Rebecca McGrath
Rebecca is Mintel's Senior Media Analyst, specialising in areas such as consumption of news, TV viewing habits and social media.

The conflict between Facebook and Australia might be over, but what does this mean for the rest of the world? We explore the implications for the UK and whether similar regulations could be introduced in the Northern Hemisphere.

What started the conflict between Facebook and Australia?

Last month, Australia passed a new proposed law forcing tech giants Facebook and Google to pay for news content published on their platforms. This has been strongly opposed by Facebook, blocking all news content to Australian users in response. Following a number of negotiations, Facebook agreed to reverse its decision, as the Australian government made changes to the law addressing some of the tech giant’s concerns. 

Source: The Sydney Morning Herald

Could we see the same conflict develop in the UK?

The extent of the conflict seen in Australia is unlikely to develop in the UK, but Secretary of State for Health and Social Care Matt Hancock has said that they were “not ruling out Australian-style legislation to fix the imbalance in the relationship between big tech companies and news organisations”. This highlights the growing pressure that social media platforms are facing in the UK, and across the world, to offer more support – including direct financial support – for news publishers. 

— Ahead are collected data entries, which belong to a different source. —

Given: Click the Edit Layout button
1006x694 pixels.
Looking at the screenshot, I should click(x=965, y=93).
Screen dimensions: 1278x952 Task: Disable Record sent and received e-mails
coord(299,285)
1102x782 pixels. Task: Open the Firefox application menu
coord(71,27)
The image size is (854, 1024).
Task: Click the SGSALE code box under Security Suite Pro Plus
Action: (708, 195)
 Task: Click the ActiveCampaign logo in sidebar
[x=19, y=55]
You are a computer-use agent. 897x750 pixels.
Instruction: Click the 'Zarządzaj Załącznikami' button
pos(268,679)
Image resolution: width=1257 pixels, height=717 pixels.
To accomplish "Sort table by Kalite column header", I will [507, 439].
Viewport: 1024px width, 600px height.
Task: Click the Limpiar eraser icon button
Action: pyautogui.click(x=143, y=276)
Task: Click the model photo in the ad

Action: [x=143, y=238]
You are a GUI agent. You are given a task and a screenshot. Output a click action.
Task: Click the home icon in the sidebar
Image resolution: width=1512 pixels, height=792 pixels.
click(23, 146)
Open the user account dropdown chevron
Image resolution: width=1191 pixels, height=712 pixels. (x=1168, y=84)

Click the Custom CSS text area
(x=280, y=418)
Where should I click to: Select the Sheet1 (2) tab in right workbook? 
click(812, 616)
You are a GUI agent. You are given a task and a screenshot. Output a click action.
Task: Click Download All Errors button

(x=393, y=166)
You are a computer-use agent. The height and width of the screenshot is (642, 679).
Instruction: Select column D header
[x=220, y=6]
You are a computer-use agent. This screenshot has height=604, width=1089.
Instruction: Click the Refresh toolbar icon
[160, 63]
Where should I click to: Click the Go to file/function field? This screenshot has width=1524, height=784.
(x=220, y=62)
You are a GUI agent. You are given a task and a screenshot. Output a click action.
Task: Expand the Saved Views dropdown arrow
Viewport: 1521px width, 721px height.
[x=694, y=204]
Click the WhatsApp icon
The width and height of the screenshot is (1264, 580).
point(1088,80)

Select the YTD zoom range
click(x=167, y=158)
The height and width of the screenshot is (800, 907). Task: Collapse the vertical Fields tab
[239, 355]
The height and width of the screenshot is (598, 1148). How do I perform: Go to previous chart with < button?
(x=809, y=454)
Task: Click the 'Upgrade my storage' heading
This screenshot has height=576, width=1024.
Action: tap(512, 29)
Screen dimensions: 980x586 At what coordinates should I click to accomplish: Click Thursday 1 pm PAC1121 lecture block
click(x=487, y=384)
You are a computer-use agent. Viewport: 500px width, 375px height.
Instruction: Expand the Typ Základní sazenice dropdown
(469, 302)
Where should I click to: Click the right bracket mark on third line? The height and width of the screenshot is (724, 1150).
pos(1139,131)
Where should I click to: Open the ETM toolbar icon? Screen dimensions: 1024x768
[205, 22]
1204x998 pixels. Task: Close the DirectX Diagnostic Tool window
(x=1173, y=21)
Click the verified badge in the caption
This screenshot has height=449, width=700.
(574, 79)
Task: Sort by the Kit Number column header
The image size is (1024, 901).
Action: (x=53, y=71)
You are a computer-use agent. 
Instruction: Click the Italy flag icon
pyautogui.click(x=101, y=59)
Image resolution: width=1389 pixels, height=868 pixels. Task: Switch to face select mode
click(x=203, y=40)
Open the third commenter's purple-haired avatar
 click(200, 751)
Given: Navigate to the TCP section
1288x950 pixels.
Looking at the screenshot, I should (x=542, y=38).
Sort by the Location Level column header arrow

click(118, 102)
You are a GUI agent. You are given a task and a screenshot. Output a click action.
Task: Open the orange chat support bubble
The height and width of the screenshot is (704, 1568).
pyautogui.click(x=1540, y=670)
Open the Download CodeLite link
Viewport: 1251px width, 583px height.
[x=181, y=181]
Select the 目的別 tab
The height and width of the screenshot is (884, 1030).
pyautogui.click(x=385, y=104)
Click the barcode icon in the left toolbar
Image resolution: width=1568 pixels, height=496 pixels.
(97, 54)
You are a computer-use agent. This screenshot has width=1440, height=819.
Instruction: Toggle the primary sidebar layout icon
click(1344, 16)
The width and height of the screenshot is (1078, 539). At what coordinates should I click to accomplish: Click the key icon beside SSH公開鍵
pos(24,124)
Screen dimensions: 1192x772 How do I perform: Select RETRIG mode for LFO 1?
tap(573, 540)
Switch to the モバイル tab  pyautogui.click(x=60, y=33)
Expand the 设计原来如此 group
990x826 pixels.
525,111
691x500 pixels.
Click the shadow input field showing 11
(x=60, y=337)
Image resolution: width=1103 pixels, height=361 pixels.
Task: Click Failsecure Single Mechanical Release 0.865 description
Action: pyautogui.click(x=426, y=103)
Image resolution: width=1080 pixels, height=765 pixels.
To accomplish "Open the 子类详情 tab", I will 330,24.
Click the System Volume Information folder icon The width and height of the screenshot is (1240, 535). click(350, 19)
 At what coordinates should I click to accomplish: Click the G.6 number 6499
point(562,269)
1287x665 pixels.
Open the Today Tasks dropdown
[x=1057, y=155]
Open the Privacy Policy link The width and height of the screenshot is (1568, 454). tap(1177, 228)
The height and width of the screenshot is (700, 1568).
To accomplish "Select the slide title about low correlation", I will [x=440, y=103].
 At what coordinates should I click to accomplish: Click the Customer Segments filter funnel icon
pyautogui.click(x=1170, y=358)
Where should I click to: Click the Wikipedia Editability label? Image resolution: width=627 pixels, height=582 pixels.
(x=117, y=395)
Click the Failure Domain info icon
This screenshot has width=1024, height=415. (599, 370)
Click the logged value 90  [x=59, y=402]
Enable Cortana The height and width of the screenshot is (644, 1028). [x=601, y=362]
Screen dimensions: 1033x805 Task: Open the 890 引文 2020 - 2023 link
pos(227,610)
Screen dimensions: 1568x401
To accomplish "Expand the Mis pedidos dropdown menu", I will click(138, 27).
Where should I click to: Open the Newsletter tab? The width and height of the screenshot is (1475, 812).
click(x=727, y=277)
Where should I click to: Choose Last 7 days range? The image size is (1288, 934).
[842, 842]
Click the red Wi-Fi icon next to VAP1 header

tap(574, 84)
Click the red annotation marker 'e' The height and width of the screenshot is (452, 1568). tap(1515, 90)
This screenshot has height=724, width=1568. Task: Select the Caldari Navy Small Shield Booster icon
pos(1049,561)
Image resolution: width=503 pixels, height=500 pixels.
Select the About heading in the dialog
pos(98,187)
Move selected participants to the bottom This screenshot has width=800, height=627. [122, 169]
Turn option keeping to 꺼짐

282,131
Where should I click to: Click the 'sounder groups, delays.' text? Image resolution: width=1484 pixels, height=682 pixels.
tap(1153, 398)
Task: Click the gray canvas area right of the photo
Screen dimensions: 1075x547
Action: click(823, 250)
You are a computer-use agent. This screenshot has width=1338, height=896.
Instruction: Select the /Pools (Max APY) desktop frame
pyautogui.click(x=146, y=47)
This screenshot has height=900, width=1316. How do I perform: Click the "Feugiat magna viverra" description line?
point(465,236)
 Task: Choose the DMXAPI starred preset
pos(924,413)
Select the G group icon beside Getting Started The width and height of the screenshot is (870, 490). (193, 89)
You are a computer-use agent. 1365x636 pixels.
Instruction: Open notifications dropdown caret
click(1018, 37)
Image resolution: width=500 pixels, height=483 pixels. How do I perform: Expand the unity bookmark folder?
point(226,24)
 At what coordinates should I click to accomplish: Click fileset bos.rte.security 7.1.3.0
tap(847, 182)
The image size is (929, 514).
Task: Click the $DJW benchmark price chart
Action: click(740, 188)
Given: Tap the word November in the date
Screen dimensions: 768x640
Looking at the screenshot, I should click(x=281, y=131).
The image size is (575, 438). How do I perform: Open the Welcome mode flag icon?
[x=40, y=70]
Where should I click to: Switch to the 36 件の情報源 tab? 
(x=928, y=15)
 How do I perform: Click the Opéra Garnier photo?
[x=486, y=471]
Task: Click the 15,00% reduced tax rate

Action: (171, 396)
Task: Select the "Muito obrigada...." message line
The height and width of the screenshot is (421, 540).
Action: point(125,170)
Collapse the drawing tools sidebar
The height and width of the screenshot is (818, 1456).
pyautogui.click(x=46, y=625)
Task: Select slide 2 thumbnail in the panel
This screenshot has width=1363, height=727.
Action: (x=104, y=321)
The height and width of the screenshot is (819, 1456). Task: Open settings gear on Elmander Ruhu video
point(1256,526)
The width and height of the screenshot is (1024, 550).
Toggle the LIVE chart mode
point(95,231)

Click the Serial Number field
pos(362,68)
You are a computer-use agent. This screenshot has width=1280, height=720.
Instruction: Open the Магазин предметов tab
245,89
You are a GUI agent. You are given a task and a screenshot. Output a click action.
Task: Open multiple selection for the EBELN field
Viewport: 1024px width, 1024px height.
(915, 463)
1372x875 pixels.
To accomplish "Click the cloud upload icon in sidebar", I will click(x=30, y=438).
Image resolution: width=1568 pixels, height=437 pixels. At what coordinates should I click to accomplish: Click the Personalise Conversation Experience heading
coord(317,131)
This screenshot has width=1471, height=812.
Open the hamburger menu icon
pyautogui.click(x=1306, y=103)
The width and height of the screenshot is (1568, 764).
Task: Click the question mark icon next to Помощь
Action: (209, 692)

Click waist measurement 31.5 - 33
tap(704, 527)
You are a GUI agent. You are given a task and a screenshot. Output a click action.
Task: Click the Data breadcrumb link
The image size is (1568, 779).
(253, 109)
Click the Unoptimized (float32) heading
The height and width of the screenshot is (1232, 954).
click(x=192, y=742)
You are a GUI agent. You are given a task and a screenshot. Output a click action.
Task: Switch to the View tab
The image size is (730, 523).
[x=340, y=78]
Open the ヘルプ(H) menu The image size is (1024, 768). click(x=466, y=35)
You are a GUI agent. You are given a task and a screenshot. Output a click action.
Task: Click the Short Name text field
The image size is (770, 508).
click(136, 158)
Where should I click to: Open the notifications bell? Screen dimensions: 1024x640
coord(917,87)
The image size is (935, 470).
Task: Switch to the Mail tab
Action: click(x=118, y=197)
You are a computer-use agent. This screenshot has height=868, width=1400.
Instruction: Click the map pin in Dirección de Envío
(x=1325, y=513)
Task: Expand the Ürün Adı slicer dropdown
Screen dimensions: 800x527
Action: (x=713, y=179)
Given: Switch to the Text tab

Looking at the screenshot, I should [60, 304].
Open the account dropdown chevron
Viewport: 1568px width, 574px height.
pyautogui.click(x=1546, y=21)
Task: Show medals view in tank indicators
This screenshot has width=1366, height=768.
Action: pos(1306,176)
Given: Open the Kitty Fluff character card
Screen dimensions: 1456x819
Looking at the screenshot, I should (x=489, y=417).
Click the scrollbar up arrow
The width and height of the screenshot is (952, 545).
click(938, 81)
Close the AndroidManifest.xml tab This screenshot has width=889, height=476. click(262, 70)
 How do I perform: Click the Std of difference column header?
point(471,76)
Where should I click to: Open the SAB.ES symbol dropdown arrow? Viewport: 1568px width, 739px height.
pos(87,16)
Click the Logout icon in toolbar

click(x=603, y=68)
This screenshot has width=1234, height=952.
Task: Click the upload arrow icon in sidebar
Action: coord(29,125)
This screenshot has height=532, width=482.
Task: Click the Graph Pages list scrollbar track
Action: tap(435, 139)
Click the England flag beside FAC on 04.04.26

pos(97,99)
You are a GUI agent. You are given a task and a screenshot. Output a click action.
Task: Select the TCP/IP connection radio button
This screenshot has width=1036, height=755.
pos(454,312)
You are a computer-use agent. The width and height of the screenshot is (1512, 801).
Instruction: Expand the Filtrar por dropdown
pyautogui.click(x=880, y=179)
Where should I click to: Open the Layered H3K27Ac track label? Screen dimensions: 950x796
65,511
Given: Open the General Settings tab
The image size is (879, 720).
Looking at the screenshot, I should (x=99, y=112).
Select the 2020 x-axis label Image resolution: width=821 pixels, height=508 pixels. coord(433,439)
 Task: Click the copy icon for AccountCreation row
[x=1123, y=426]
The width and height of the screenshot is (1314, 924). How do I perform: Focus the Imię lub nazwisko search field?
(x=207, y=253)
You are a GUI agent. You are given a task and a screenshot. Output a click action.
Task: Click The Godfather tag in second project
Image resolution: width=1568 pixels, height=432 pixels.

In the UK, the Competition and Markets Authority (CMA) is also calling for tougher regulation to curb the dominance of Google and Facebook over the digital advertising market. This is all alongside a growing trend demanding tech giants take more responsibility for the content uploaded to their platforms and to play a more active content moderation role. 

What’s next?

Outside of new regulations, it is likely that we will see more introductions, such as Facebook News and Google News Showcase, that focus on showcasing publishers’ work while offering more substantial monetary payment/rewards. For the tech giants, taking a more active role in promoting reliable news publishers will help combat negative perceptions about their roles in spreading misinformation. For example, Mintel’s consumer research shows that almost a quarter of people associate Facebook with misinformative content, significantly more than for the other major social media platforms. 

Such introductions should boost the reach of included publishers, especially well-established news publishers, such as national newspapers. 

Through new regulation and consumer pressure the balance of power between tech giants and news publishers appears to be shifting in a positive direction for publishers, creating greater opportunities for news brands to benefit from the massive platforms that play such a key role in how people consume news.